Git Product home page Git Product logo

Single CPU Core Matrix Multiplication Benchmarks

This repository aims to benchmark Matrix Multiply (SGEMM) hand-tuned libraries and code generation stacks on a single thread on one CPU core. The focus will be on machine learning workloads so FP32 or smaller and irregular sizes of matrices. The goal is to expose high performance atomic kernels that can then be used to build highly efficient higher level implemenations spanning multiple cores or distributed across systems.

Results

Results on Nvidia A100 (cublas vs SHARK)

Results

Results on Intel Alderlake 12900k (AVX2)

Results

Results on Intel XEON Skylake (iMAC PRO, AVX512)

Results

Results on Xeon Cascade Lake (GCP C2 instance, AVX 512)

Results

Results on Xeon Cascade Lake Codegen TVM, Halide, MLIR (GCP C2 instance, AVX 512)

Results

Results on AMD Ryzen 5950x (ZenV3, compared to AMD's BLIS and OpenBLAS for RESNET50 sizes)

Results

Results on Intel XEON E-2276M Coffee lake (Thinkpad P53, AVX2)

Results

Results on Apple M1 (NEON - no AMX2)

Note: 8GB Mac Mini runs roughly 25% slower than the 16GB version on other tests. Results

Installation

Clone the repo along with submodules.

git clone --recurse-submodules https://github.com/mmperf/mmperf.git

Create a virtual environment and install requirements. Python 3.8 is required.

cd mmperf
python3 -m venv ./mmperf_env
source mmperf_env/bin/activate
pip install -r requirements.txt
pip install -r ./external/llvm-project/mlir/python/requirements.txt

Building the codes

Building specified backends on CPU

Build the project specifying the backend(s) to run matmul. Below is a command to build mmperf with MLIR backend.

cmake -GNinja \
    -DCMAKE_CXX_COMPILER=clang++-11 \
    -DCMAKE_C_COMPILER=clang-11 \
    -DUSE_MLIR=ON \
    -B build .

cmake --build build

Another example to build with all available backends. Assumes you have MKL, OpenBLAS, and Halide installed (see below for installation details)

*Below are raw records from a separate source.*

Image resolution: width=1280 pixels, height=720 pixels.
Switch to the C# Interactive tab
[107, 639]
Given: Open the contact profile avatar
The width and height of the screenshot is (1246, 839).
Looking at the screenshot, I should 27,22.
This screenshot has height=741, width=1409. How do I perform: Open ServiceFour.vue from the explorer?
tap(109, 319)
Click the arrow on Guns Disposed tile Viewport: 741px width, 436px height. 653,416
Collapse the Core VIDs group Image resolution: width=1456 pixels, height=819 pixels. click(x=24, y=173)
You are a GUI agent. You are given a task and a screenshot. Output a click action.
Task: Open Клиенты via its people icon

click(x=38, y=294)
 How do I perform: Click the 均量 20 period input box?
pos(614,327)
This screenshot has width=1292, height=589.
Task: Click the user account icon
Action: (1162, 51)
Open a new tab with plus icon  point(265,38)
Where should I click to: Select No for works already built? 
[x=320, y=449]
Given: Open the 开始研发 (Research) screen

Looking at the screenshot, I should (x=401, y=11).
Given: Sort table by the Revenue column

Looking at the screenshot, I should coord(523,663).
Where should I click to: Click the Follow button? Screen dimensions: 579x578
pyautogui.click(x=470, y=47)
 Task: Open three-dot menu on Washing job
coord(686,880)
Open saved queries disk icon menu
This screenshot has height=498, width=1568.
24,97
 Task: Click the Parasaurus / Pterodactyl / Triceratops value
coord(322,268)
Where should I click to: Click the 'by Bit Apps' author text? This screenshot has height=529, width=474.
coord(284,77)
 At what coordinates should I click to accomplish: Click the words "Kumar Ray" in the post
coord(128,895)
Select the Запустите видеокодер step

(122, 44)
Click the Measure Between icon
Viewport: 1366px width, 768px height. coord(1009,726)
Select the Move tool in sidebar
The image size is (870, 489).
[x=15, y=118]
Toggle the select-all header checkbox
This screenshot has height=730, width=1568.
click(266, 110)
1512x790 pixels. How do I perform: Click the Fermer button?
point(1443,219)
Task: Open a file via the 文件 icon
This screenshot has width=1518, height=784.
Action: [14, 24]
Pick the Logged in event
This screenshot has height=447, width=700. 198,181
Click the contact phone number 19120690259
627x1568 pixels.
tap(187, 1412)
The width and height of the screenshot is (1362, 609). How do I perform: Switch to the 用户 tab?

HALIDE_DIR=/home/foo/lokal/halide/ MKL_DIR=/opt/intel/oneapi/mkl/latest/ cmake -GNinja \
    -DCMAKE_CXX_COMPILER=clang++-11 \
    -DCMAKE_C_COMPILER=clang-11 \
    -DMKL_DIR=/opt/intel/oneapi/mkl/latest/ \
    -DUSE_MLIR=ON \
    -DUSE_MKL=ON \
    -DUSE_RUY=ON \
    -DUSE_HALIDE=ON \
    -DUSE_OPENBLAS=ON \
    -DUSE_IREE=ON \
    -DIREE_LLVMCPU=ON \
    -B build .

cmake --build build

Building specified backends on GPU

Benchmarking with any GPU backends, NVIDIA CUDA 11 should be pre-installed on your system. To enable CUDA compiler, -DCMAKE_CUDA_COMPILER=nvcc should be set in the command line. For example, to compile the IREE-CUDA and compare with cuBLAS and TVM-CUDA (TVM Auto-scheduler, a.k.a. Ansor) run this command line:

cmake -GNinja \
    -DCMAKE_CXX_COMPILER=clang++-11 \
    -DCMAKE_C_COMPILER=clang-11 \
    -DCMAKE_CUDA_COMPILER=nvcc \
    -DUSE_IREE=ON \
    -DIREE_CUDA=ON \
    -DUSE_CUBLAS=ON \
    -DUSE_TVM_CUDA=ON \
    -DTVM_ENABLE_CUDA=ON \
    -DUSE_TVM_TUNED=ON \
    -DTVM_LIB_DIR=/path/to/tvm-tuner
    -DSIZE_FILE=benchmark_sizes/bert_large_matmul.txt 
    -B build .

Note: -DTVM_LIB_DIR should be set as the absolute path of where TVM binaries located. For how to run TVM auto-scheduler, please refer to this README.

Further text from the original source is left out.